What you need to do: From the entries below, count the lines with "tree". Write only the count.

>>>>>

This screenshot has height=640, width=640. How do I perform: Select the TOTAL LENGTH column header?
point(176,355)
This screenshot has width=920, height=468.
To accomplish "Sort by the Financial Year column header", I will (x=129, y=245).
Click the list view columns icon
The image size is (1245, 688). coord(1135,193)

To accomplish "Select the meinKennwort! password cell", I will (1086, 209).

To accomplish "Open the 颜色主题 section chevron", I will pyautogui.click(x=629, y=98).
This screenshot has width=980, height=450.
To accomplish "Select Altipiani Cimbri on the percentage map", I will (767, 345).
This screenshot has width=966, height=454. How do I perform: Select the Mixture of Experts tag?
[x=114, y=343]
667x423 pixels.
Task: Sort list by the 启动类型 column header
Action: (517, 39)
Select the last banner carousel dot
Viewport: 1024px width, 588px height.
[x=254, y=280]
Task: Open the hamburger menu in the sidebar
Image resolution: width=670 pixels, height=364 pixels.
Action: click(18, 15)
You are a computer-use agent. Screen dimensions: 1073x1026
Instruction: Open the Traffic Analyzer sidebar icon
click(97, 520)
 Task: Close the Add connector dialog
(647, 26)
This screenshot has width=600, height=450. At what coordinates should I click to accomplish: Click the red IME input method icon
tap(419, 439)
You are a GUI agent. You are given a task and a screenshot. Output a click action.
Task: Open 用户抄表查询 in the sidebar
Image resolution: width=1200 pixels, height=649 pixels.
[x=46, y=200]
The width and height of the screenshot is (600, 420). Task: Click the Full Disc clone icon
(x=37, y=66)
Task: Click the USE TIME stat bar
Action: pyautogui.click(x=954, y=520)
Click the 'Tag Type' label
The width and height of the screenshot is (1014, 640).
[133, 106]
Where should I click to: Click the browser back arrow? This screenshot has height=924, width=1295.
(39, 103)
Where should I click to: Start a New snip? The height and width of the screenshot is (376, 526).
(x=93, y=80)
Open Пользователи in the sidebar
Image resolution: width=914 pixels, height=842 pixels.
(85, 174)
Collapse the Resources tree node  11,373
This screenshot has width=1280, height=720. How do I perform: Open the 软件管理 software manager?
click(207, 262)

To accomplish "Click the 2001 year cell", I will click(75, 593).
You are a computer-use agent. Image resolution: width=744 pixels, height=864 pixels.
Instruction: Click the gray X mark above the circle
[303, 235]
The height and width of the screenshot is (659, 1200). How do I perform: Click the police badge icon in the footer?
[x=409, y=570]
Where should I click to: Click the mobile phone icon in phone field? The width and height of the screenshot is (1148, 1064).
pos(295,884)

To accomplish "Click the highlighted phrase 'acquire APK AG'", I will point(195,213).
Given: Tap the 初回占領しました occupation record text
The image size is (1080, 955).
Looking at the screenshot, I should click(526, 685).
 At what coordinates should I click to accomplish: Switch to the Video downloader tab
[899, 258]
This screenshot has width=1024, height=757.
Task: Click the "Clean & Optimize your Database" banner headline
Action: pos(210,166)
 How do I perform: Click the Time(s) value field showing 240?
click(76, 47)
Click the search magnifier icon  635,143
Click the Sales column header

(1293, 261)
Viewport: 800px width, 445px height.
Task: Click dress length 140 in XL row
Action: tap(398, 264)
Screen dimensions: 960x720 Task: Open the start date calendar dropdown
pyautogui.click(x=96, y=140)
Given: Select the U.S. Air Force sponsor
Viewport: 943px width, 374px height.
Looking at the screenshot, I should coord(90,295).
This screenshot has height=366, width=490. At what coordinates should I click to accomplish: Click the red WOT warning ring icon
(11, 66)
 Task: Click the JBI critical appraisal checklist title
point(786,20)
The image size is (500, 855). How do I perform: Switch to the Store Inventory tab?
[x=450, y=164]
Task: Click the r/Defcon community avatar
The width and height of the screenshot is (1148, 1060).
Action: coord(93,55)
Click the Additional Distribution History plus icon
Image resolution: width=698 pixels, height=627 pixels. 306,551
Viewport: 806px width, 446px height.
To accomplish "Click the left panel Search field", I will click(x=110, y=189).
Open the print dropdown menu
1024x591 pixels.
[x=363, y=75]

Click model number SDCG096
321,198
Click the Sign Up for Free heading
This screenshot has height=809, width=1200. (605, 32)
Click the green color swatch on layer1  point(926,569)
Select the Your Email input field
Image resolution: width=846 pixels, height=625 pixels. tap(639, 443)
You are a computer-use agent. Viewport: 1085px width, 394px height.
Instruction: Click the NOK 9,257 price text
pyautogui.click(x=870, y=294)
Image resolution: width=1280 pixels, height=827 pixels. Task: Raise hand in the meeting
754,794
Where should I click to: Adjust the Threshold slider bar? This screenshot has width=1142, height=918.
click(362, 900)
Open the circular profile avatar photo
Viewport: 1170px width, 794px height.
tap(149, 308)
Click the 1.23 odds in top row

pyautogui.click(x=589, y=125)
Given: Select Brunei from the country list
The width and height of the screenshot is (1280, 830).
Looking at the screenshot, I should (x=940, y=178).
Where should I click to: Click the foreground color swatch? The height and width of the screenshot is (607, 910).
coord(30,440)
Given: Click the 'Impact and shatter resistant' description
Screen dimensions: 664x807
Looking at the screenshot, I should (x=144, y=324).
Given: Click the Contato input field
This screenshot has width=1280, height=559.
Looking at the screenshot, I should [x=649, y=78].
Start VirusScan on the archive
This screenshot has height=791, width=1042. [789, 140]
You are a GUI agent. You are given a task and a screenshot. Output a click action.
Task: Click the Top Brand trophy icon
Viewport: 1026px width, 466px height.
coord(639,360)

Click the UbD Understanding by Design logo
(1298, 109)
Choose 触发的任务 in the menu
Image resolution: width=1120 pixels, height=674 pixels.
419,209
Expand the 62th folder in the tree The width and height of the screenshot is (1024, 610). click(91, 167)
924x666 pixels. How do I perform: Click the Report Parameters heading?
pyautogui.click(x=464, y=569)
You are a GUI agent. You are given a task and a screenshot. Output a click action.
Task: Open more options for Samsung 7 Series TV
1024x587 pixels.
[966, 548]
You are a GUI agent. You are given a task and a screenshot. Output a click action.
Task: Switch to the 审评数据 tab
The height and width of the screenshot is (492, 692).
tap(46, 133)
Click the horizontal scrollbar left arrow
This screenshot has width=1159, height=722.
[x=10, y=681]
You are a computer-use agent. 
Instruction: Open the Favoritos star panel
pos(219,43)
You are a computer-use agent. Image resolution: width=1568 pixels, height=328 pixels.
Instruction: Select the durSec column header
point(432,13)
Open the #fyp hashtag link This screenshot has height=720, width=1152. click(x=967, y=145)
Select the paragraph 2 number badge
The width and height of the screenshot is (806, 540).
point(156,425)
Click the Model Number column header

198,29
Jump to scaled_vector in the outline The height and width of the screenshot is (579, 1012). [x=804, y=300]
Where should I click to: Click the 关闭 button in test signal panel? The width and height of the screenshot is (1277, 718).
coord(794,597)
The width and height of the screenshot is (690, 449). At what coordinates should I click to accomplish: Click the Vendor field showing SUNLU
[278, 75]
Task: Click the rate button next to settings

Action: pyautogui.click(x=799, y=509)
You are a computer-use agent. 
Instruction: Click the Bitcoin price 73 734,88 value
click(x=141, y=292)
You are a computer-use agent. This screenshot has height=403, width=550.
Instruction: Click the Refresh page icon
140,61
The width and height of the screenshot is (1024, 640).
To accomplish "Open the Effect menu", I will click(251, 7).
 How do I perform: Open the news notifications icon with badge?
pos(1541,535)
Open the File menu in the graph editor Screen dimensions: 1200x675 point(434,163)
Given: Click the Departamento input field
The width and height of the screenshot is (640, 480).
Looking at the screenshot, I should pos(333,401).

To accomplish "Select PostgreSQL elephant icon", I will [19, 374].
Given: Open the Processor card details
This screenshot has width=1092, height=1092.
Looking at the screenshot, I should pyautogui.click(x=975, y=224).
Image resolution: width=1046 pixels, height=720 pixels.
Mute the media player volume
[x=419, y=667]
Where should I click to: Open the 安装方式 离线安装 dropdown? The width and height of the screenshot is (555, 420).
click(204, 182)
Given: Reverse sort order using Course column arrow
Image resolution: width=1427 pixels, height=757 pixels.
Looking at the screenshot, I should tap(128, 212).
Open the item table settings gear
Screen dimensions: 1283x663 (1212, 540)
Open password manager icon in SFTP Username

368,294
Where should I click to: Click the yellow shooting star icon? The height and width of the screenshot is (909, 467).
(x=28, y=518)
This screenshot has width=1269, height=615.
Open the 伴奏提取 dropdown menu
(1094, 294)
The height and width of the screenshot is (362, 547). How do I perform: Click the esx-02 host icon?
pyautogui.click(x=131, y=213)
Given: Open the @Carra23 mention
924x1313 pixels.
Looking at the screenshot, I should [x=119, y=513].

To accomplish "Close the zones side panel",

<<<<<

Expected output: 2